One of the worst natural disasters in modern history, it stirred an unparalleled outpouring of billions of dollars of aid.
But by some estimates, only one-third of the promised aid has been distributed to affected countries, and much of that has been lost to corruption, mismanagement, political squabbles and bureaucratic dead ends.
Hundreds of thousands of people still have no permanent homes or jobs, and it seems that many will live out their lives as refugees of the tsunami.
In India, the British aid group Oxfam estimates that 70 per cent of affected people still live in temporary shelters. In Sri Lanka, the revival of a civil war has made life even more precarious for survivors.
The beaches of Phuket in southern Thailand seem to be an exception, with life and tourism thriving again, though the scars of trauma remain. The last 451 unidentified bodies, of more than 5,000 who died, are being buried and their DNA is being kept on file.

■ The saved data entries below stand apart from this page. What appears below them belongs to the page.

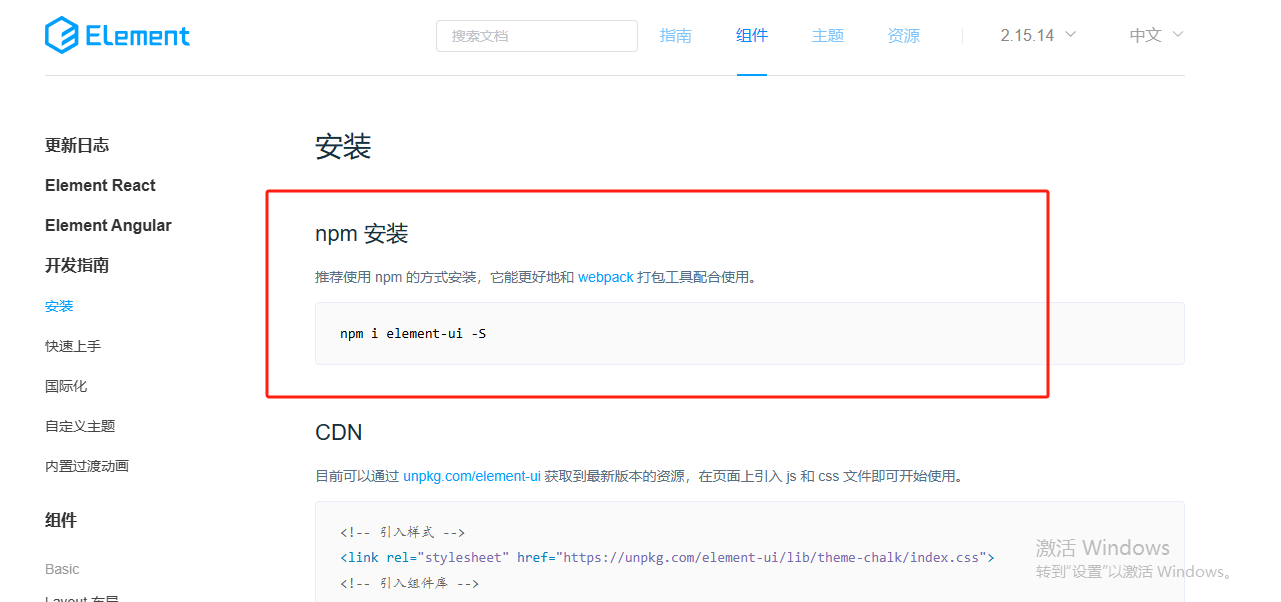Open the 自定义主题 page
The image size is (1281, 602).
point(80,425)
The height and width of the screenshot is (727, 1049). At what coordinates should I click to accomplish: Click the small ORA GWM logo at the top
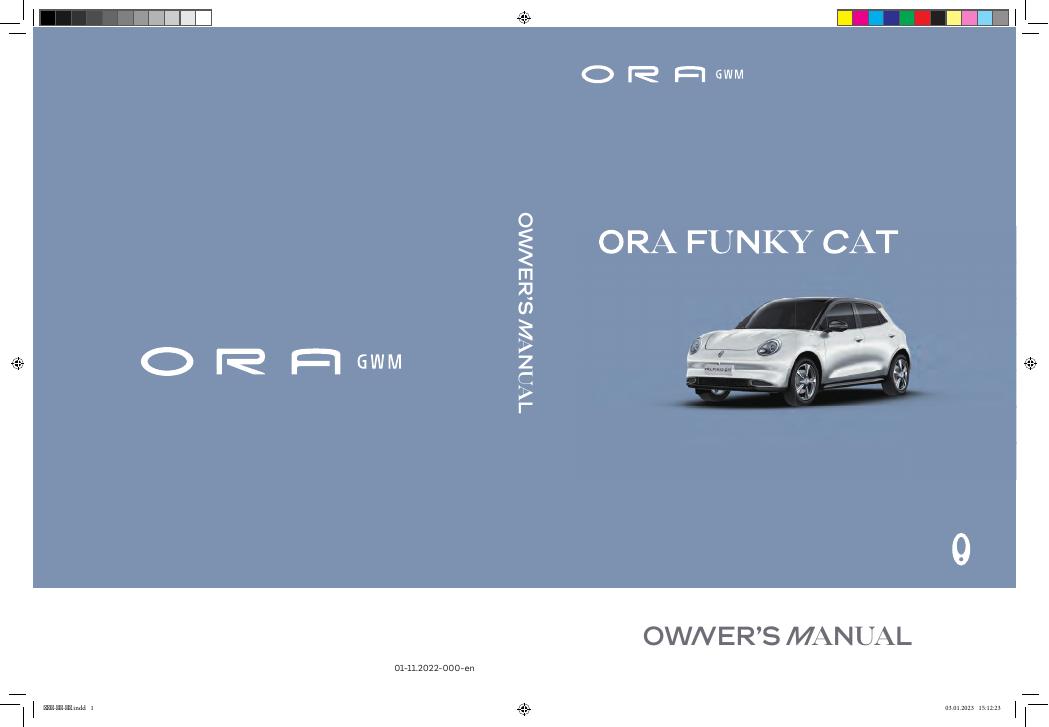pos(662,73)
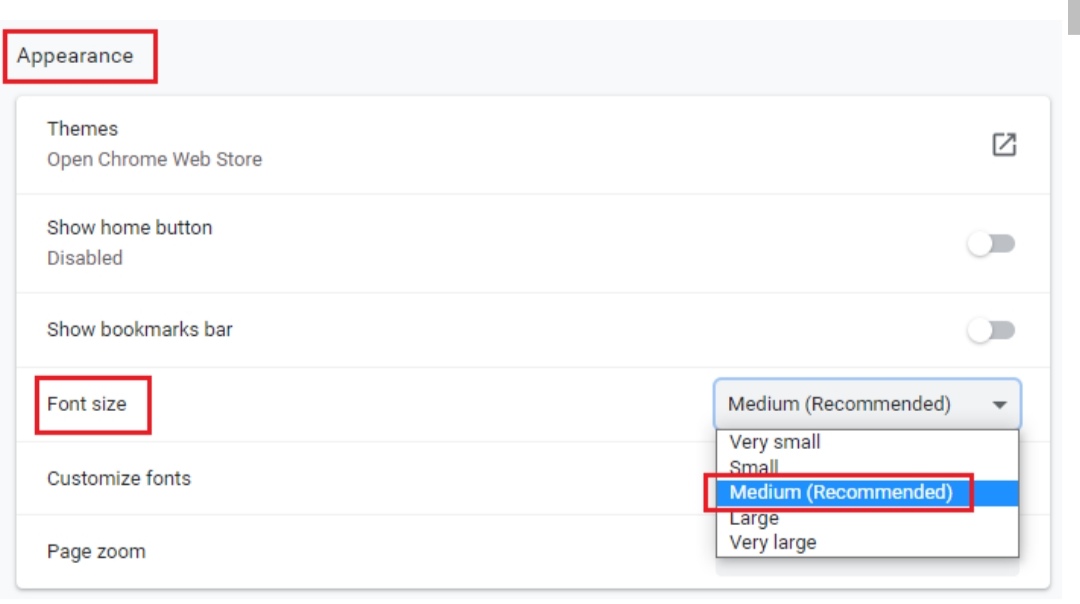Image resolution: width=1080 pixels, height=604 pixels.
Task: Click the Open Chrome Web Store subtitle
Action: [x=154, y=159]
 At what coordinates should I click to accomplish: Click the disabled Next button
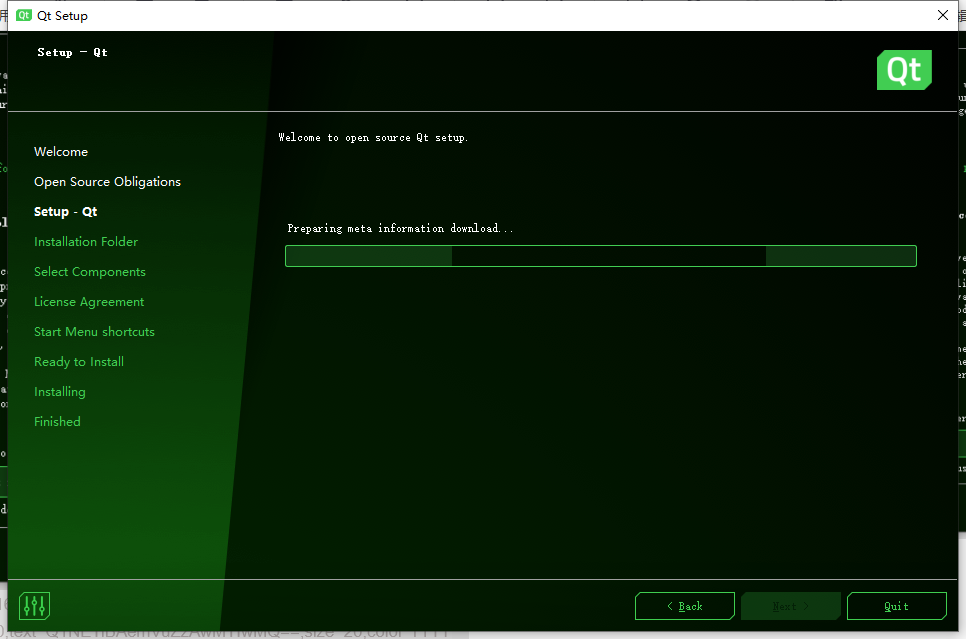[790, 605]
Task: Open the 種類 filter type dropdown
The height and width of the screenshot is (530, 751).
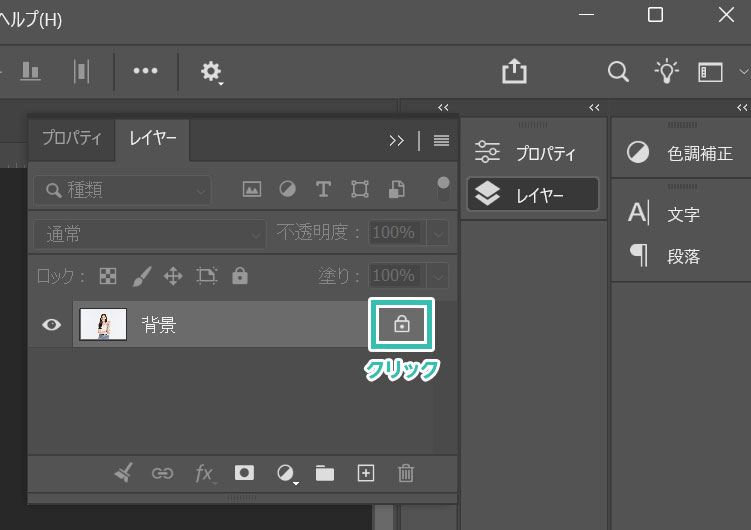Action: tap(123, 189)
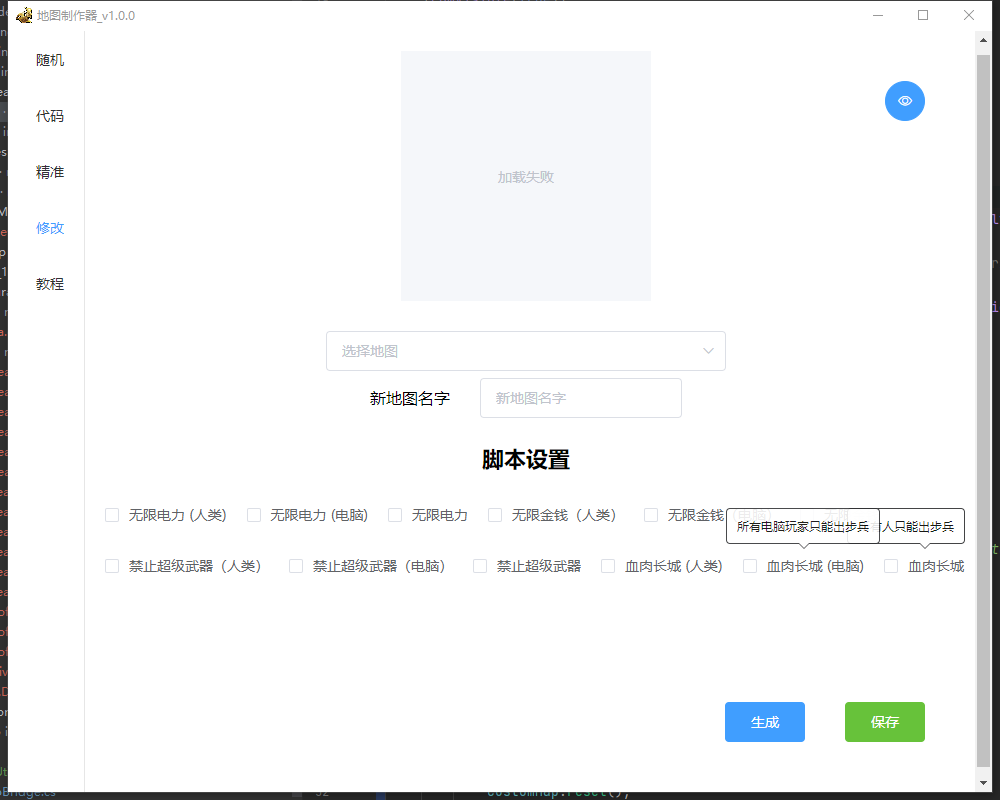1000x800 pixels.
Task: Enable 血肉长城 (电脑) checkbox
Action: point(750,565)
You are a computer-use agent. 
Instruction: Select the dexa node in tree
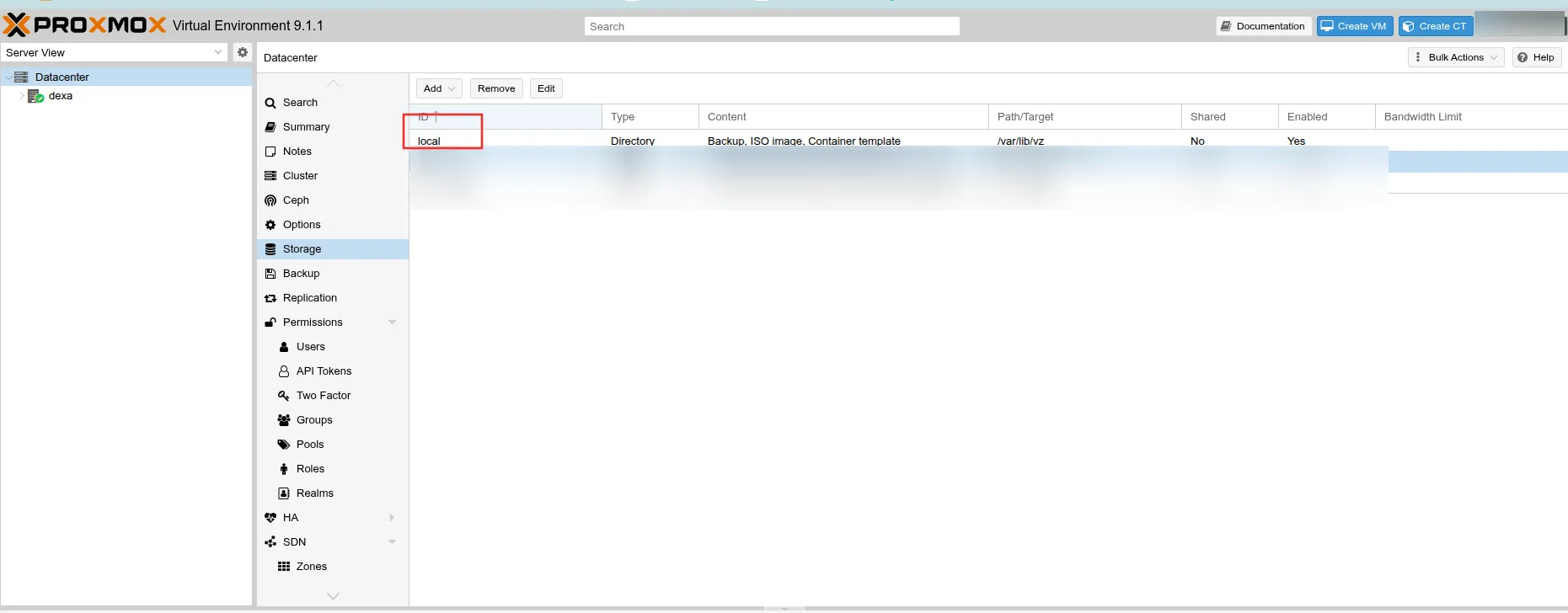[60, 96]
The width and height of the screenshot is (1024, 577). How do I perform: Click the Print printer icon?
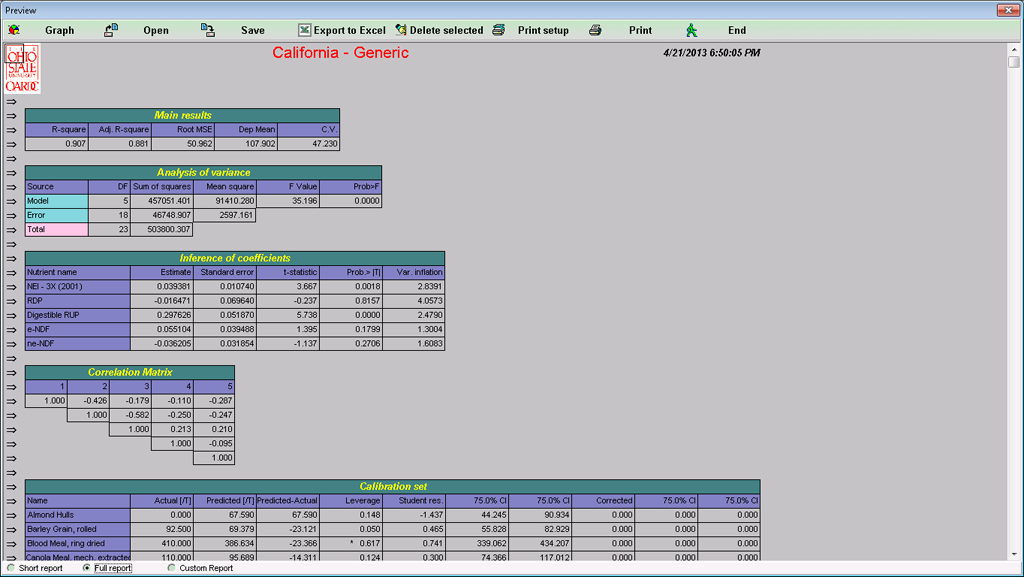coord(595,30)
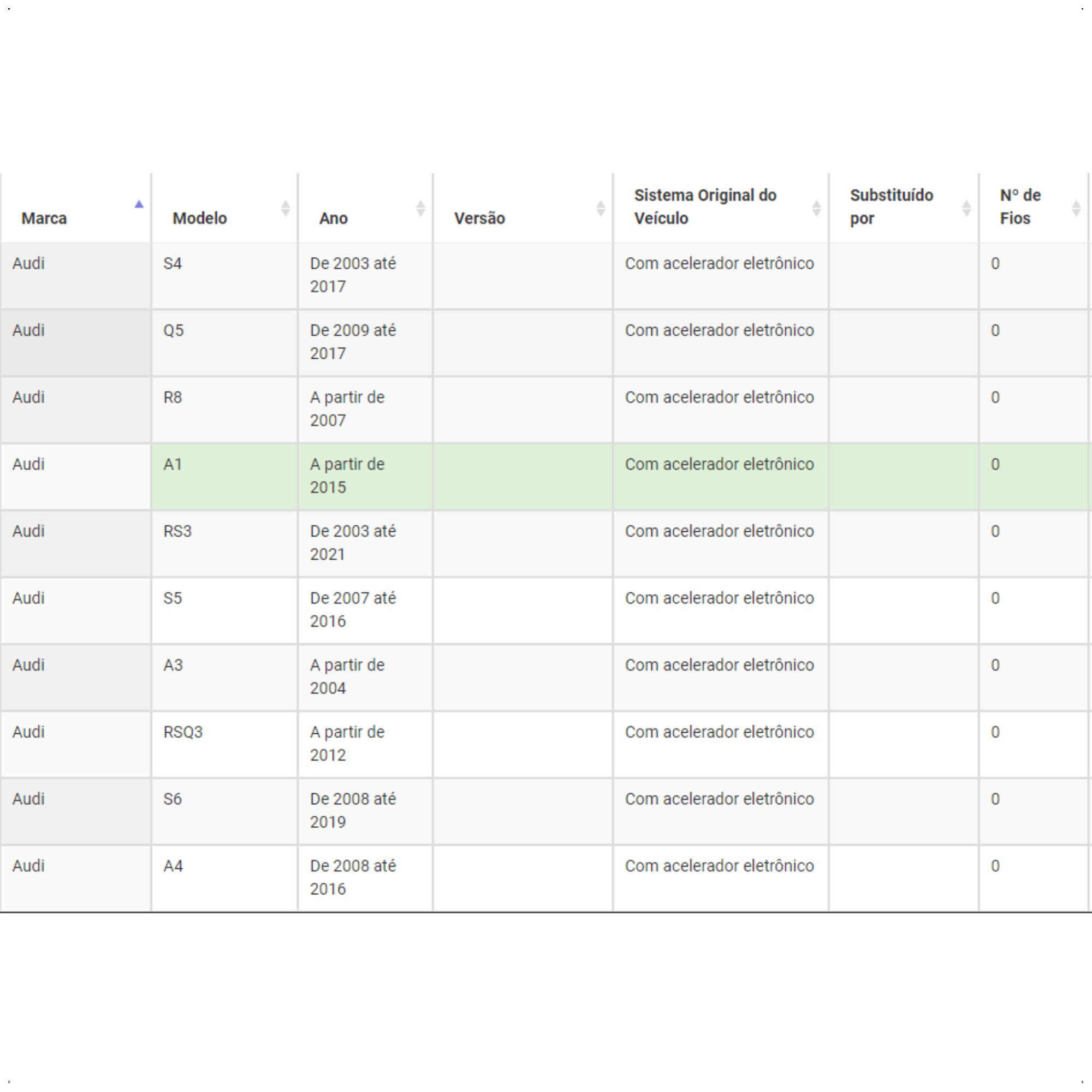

Many of the problems of reconstruction are playing out here in Banda Aceh, where 170,000 people died and more than half a million lost their homes.
Hundreds of small earthquakes, as well as floods and landslides, have added to the misery since then. In recent days at least 70 people have been killed in the area by flash floods.
“We are overwhelmed by the massive task that is confronting us,” said the director of the Indonesian government’s reconstruction agency, Kuntoro Mangkusubroto at New York in November this year.